[Start Task inputs]

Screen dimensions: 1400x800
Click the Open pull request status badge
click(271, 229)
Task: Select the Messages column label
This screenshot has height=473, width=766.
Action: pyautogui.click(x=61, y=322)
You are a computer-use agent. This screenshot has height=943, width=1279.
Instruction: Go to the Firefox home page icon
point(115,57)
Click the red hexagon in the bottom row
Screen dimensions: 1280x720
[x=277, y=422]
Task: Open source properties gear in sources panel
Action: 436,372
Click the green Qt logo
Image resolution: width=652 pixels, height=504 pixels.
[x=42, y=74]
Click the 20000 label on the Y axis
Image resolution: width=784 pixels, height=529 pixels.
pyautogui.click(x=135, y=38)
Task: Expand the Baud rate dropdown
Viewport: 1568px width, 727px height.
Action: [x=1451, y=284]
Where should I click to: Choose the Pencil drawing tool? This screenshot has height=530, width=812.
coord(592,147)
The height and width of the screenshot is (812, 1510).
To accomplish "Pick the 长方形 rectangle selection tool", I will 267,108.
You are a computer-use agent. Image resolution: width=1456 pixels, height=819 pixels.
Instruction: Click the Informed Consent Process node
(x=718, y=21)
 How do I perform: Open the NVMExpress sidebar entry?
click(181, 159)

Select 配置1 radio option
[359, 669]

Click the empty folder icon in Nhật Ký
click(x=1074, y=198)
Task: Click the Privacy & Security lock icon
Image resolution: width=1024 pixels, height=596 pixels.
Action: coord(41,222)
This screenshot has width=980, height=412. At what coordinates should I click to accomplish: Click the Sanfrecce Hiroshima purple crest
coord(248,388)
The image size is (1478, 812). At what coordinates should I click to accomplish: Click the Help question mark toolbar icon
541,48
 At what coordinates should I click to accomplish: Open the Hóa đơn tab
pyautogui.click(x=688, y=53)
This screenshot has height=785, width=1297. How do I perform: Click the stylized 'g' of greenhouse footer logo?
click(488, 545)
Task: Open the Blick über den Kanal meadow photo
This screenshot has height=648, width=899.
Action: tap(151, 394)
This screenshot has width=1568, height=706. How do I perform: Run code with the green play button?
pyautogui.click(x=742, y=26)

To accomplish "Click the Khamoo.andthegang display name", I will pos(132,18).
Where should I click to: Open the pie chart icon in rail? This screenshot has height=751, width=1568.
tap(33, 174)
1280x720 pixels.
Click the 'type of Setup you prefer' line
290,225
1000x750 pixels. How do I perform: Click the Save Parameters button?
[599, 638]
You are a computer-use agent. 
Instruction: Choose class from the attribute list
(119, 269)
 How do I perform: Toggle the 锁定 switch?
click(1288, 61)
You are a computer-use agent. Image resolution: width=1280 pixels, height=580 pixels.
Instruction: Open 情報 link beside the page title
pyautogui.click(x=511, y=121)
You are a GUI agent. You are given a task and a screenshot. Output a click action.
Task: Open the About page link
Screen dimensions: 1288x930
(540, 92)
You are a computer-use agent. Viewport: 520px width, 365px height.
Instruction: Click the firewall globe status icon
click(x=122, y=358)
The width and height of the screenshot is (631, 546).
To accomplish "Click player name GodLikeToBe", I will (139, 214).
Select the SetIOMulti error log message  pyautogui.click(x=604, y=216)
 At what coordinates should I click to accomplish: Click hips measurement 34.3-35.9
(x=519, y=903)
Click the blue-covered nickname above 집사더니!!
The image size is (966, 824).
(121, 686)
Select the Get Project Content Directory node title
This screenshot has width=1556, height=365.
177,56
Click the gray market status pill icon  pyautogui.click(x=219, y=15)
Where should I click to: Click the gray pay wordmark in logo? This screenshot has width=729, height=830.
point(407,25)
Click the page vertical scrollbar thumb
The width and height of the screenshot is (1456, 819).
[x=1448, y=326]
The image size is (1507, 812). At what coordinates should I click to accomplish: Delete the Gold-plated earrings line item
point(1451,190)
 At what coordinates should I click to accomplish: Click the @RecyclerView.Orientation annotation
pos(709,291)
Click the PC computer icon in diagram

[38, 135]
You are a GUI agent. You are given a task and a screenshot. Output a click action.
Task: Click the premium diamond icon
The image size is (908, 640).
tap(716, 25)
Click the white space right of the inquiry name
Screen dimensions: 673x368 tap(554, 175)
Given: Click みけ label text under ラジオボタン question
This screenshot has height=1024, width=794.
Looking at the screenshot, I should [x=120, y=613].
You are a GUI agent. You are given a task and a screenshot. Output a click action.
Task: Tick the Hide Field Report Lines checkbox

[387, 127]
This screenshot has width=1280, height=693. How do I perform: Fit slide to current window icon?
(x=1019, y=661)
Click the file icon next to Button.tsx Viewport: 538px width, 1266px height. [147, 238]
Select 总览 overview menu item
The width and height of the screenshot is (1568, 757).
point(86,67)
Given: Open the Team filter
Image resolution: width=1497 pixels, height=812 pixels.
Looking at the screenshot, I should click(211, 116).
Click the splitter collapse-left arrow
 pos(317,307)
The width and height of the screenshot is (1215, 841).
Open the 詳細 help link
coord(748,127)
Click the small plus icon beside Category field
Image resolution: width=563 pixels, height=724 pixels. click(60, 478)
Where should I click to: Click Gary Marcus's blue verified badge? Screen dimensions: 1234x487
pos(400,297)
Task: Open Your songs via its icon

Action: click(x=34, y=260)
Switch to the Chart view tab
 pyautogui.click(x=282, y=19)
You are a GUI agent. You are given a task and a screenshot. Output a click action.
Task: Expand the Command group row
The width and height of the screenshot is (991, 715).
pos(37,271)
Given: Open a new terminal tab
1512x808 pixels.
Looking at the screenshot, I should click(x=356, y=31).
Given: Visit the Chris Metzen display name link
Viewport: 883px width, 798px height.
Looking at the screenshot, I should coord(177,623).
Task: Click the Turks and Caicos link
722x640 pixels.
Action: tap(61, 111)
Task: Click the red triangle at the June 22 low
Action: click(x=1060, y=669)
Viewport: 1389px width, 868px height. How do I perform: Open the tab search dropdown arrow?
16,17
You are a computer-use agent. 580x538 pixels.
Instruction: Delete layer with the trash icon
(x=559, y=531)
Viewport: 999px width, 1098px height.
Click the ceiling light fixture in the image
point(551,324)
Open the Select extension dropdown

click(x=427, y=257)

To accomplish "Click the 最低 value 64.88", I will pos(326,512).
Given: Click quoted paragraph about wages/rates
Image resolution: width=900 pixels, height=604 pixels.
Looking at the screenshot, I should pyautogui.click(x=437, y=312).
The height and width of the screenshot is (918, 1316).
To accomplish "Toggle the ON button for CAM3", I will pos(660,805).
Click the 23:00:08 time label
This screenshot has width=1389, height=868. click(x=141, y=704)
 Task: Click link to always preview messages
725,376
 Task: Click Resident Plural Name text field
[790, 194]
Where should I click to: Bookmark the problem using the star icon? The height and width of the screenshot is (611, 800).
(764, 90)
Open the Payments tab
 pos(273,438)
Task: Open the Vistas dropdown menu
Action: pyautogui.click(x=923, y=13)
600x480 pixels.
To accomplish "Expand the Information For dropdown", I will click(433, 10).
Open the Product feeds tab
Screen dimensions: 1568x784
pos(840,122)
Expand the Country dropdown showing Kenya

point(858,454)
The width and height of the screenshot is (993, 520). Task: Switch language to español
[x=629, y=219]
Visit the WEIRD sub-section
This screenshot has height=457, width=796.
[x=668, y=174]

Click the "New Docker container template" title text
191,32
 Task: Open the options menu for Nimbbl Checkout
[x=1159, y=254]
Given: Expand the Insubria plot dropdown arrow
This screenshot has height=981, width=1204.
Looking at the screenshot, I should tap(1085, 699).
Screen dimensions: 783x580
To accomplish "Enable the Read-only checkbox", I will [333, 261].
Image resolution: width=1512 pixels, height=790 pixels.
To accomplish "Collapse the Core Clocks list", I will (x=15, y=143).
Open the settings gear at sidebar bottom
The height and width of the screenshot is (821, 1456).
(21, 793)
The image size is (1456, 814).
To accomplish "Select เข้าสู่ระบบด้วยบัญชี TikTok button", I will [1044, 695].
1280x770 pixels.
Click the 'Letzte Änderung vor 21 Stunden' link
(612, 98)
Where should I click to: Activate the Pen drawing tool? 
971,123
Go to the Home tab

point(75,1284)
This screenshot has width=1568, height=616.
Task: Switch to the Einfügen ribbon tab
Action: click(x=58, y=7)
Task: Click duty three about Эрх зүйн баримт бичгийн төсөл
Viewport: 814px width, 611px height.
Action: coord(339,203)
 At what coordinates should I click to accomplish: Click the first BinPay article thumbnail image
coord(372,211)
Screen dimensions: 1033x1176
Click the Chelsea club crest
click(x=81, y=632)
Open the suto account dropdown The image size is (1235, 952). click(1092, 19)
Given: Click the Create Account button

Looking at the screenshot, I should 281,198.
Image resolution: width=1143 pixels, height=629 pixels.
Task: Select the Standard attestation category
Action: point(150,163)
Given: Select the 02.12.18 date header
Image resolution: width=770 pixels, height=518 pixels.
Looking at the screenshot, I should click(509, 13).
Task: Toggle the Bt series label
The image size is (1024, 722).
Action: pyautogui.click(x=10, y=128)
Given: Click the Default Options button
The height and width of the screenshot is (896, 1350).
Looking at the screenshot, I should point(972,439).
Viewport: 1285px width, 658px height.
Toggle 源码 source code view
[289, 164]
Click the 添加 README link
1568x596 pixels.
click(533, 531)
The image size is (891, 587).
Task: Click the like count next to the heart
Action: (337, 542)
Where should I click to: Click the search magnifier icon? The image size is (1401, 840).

[End Task inputs]

▸ **Work instructions**
Write out the records from the line with "600x480 pixels." to the line with "[x=1159, y=254]", reproducing each line exactly.

▸ **The answer**
600x480 pixels.
To accomplish "Expand the Information For dropdown", I will click(433, 10).
Open the Product feeds tab
Screen dimensions: 1568x784
pos(840,122)
Expand the Country dropdown showing Kenya

point(858,454)
The width and height of the screenshot is (993, 520). Task: Switch language to español
[x=629, y=219]
Visit the WEIRD sub-section
This screenshot has height=457, width=796.
[x=668, y=174]

Click the "New Docker container template" title text
191,32
 Task: Open the options menu for Nimbbl Checkout
[x=1159, y=254]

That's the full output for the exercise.